# Records from a data source
========================================

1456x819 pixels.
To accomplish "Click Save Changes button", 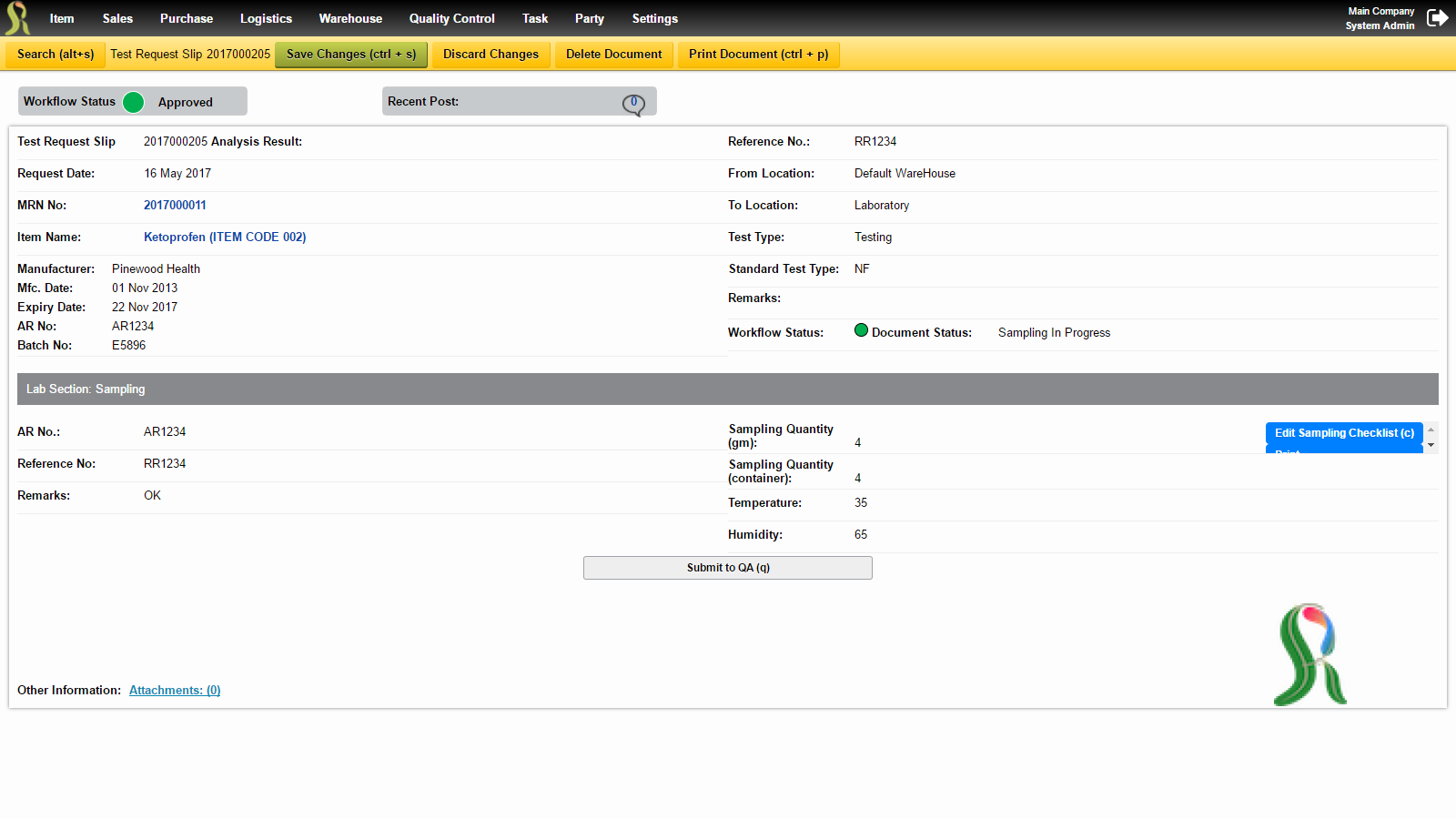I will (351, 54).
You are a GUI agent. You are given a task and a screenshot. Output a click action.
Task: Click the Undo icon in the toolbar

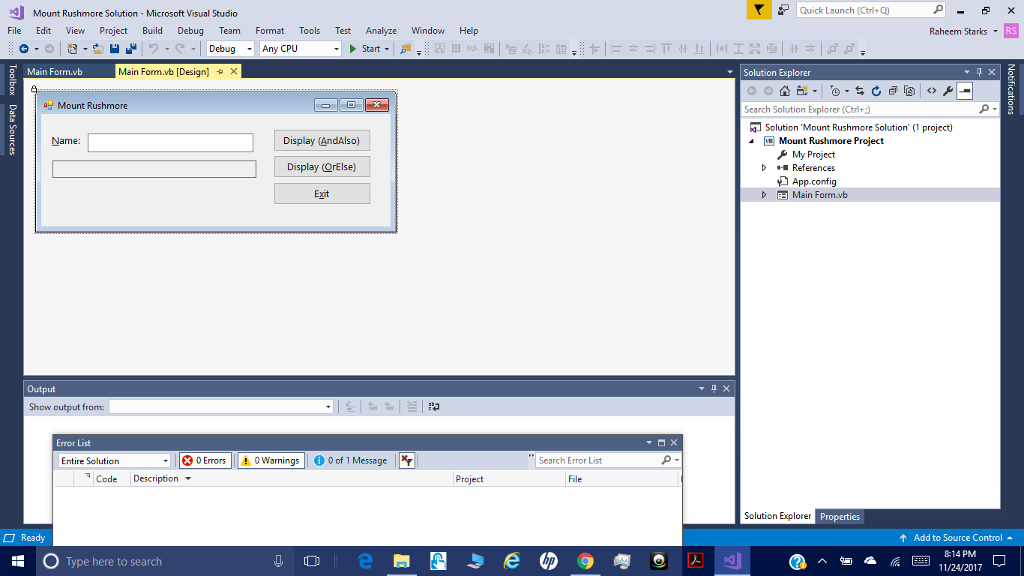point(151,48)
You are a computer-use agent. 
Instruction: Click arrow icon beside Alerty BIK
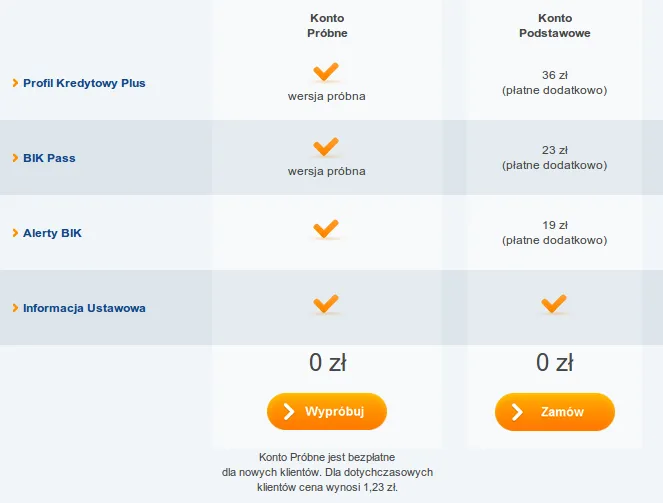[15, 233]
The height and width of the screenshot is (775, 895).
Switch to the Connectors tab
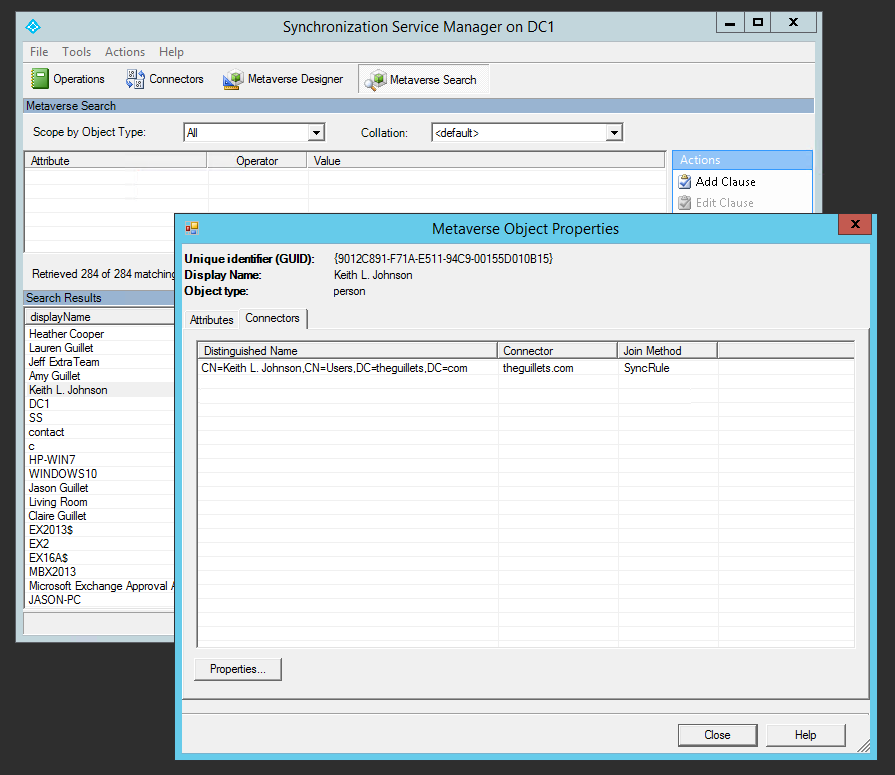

========================================

# PROBLEM TO WORK ON
Count how many of the lines above contain the word "icon", and give only the number.

# ANSWER TO THIS PROBLEM
2